Exactly and only the lines from the one with "Where should I" through the last line of the records need to be set down; please skip the pictures.

────────────────

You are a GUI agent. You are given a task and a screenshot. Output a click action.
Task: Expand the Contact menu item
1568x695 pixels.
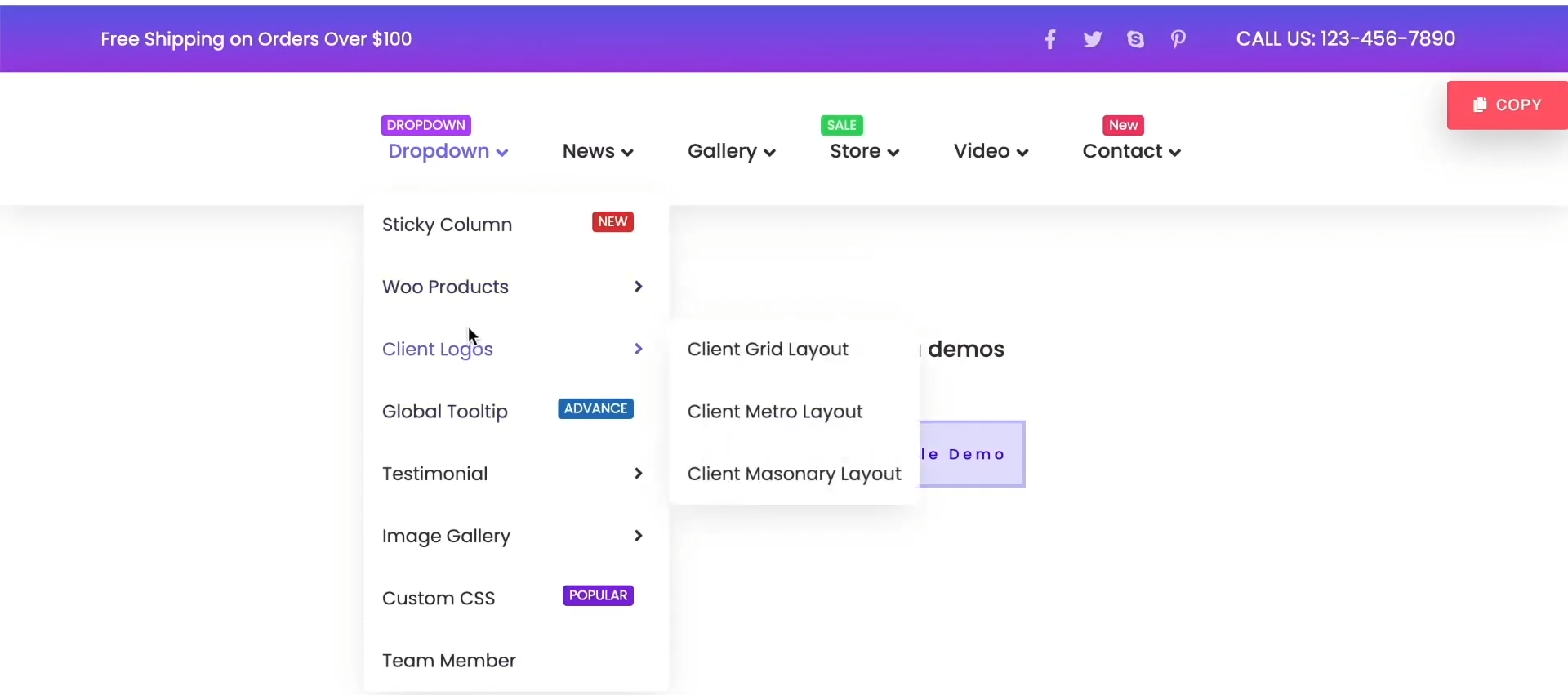coord(1131,151)
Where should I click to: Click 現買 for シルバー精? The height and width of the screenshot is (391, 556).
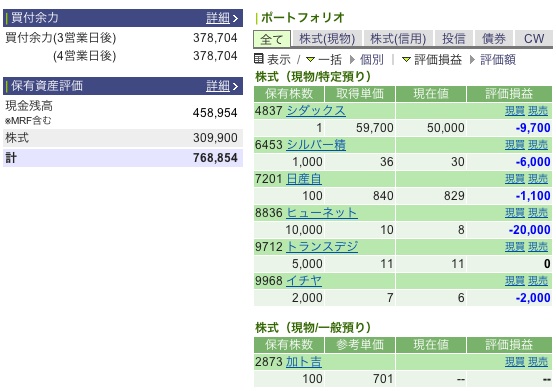pyautogui.click(x=515, y=145)

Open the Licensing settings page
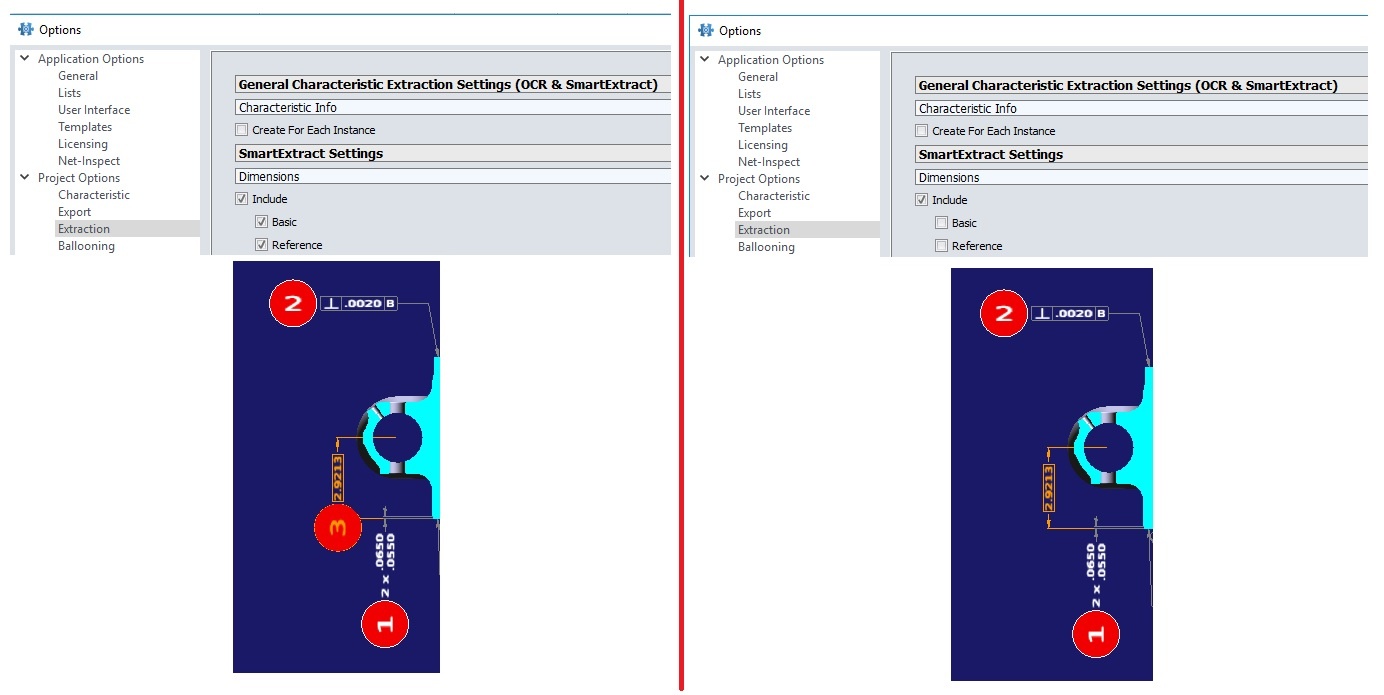pyautogui.click(x=83, y=143)
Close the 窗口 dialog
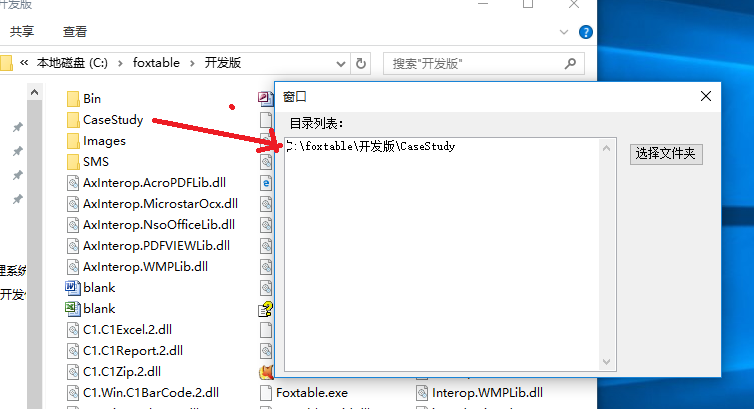The width and height of the screenshot is (754, 409). 705,96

────────────────

**Response to the task**
Where should I click to: Click 現買 for シルバー精? The height and width of the screenshot is (391, 556).
pyautogui.click(x=515, y=145)

Open the Licensing settings page
pyautogui.click(x=83, y=143)
Close the 窗口 dialog
The width and height of the screenshot is (754, 409). 705,96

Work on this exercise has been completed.